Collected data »
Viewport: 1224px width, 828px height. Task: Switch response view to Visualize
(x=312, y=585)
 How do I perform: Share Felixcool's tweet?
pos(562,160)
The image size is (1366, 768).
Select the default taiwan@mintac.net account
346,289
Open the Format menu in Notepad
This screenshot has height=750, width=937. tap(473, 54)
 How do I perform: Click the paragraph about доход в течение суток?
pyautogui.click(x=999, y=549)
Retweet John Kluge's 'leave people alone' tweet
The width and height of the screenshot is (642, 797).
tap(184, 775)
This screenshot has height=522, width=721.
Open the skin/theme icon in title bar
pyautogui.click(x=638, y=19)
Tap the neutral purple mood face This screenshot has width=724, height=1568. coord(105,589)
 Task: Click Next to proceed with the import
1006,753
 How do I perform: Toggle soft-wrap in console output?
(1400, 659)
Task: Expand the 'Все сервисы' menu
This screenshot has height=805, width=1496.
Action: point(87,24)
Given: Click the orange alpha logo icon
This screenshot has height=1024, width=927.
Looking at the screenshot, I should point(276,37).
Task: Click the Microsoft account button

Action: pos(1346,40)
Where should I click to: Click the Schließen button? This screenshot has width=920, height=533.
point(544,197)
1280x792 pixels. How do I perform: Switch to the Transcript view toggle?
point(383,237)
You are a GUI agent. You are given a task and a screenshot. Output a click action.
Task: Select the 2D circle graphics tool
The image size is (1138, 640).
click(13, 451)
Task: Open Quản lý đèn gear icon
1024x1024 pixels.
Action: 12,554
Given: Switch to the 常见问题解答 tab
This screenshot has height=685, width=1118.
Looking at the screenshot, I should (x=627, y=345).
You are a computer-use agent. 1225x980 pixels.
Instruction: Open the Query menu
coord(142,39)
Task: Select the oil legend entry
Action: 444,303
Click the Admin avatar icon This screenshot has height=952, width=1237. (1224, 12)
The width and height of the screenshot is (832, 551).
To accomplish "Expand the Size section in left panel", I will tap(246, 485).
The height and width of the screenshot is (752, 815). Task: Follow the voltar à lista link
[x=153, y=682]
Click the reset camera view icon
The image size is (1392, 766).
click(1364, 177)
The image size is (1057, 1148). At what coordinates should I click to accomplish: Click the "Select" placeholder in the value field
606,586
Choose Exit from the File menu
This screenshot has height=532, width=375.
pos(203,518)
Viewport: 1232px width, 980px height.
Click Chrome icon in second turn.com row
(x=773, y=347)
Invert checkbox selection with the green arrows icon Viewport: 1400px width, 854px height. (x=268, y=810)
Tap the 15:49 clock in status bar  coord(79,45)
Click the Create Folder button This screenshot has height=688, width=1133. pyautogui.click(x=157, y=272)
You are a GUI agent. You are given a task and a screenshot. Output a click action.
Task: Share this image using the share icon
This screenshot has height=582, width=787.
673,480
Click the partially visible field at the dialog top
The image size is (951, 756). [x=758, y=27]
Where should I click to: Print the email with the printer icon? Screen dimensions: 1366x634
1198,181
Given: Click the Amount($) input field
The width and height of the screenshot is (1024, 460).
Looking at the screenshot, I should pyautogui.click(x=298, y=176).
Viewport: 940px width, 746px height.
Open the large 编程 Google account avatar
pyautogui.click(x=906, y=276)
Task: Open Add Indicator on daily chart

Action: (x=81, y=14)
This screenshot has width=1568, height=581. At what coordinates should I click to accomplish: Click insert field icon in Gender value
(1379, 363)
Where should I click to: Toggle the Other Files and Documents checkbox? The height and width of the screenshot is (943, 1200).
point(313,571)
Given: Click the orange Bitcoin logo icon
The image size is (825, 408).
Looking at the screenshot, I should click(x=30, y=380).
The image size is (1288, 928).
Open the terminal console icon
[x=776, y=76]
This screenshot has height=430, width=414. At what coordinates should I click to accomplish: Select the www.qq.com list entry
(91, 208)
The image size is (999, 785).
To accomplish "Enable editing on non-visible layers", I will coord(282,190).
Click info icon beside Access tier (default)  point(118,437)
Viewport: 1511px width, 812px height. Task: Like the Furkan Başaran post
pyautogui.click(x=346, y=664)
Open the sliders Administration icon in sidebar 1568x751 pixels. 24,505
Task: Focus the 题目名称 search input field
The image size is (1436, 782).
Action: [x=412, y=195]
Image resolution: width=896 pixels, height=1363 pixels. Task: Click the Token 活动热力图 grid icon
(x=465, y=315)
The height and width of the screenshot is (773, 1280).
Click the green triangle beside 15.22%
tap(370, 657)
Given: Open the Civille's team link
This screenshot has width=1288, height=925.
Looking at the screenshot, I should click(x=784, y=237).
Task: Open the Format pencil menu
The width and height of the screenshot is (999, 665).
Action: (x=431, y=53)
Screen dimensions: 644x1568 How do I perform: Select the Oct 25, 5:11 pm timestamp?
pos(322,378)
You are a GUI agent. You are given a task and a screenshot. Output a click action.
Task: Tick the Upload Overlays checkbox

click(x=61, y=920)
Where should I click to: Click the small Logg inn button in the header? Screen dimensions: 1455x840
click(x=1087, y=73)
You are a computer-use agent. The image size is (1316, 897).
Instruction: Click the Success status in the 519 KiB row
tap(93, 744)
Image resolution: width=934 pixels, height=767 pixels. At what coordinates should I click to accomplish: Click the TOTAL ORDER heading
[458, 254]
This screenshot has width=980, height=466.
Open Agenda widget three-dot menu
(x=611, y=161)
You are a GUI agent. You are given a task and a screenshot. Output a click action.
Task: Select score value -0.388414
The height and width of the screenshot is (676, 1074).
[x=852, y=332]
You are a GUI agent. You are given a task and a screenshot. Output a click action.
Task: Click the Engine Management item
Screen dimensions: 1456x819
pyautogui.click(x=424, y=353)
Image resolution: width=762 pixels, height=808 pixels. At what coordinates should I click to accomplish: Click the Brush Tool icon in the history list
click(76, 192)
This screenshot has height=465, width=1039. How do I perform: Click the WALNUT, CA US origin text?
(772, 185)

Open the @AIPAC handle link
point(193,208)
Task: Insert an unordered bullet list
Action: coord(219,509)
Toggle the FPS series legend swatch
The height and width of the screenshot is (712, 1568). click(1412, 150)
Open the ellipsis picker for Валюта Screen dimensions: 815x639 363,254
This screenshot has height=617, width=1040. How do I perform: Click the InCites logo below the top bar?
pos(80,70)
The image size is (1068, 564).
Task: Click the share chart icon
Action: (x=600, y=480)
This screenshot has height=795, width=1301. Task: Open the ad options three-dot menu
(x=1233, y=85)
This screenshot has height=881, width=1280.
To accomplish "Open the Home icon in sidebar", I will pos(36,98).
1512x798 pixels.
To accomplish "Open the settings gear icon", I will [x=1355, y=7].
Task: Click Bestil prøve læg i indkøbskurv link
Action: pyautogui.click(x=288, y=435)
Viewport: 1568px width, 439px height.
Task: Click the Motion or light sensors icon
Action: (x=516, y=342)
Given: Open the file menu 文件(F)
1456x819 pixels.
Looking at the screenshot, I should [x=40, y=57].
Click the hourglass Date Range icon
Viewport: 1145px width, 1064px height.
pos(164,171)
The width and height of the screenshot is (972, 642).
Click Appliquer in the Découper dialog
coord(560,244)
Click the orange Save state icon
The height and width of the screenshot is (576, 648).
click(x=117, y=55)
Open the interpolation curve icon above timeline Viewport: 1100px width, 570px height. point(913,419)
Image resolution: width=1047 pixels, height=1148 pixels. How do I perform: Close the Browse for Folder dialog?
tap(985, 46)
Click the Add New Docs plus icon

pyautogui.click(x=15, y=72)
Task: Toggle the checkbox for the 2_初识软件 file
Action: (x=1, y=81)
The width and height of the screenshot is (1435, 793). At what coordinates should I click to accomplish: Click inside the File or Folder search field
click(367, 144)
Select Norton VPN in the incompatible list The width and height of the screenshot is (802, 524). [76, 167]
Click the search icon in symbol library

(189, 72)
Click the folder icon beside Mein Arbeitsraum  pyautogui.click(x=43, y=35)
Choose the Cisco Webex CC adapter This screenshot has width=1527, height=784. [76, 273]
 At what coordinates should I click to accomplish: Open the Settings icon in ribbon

WHAT IS NEEDED » Reproduce the lines of the entries above from the one with "The width and height of the screenshot is (1024, 460)." to the one with "Given: Open the Civille's team link", both included, exactly and without any other line.

FINISHED EXERCISE »
The width and height of the screenshot is (1024, 460).
Looking at the screenshot, I should pyautogui.click(x=298, y=176).
Viewport: 940px width, 746px height.
Open the large 编程 Google account avatar
pyautogui.click(x=906, y=276)
Task: Open Add Indicator on daily chart

Action: (x=81, y=14)
This screenshot has width=1568, height=581. At what coordinates should I click to accomplish: Click insert field icon in Gender value
(1379, 363)
Where should I click to: Toggle the Other Files and Documents checkbox? The height and width of the screenshot is (943, 1200).
point(313,571)
Given: Click the orange Bitcoin logo icon
The image size is (825, 408).
Looking at the screenshot, I should click(x=30, y=380).
The image size is (1288, 928).
Open the terminal console icon
[x=776, y=76]
This screenshot has height=430, width=414. At what coordinates should I click to accomplish: Select the www.qq.com list entry
(91, 208)
The image size is (999, 785).
To accomplish "Enable editing on non-visible layers", I will coord(282,190).
Click info icon beside Access tier (default)  point(118,437)
Viewport: 1511px width, 812px height. Task: Like the Furkan Başaran post
pyautogui.click(x=346, y=664)
Open the sliders Administration icon in sidebar 1568x751 pixels. 24,505
Task: Focus the 题目名称 search input field
The image size is (1436, 782).
Action: [x=412, y=195]
Image resolution: width=896 pixels, height=1363 pixels. Task: Click the Token 活动热力图 grid icon
(x=465, y=315)
The height and width of the screenshot is (773, 1280).
Click the green triangle beside 15.22%
tap(370, 657)
Given: Open the Civille's team link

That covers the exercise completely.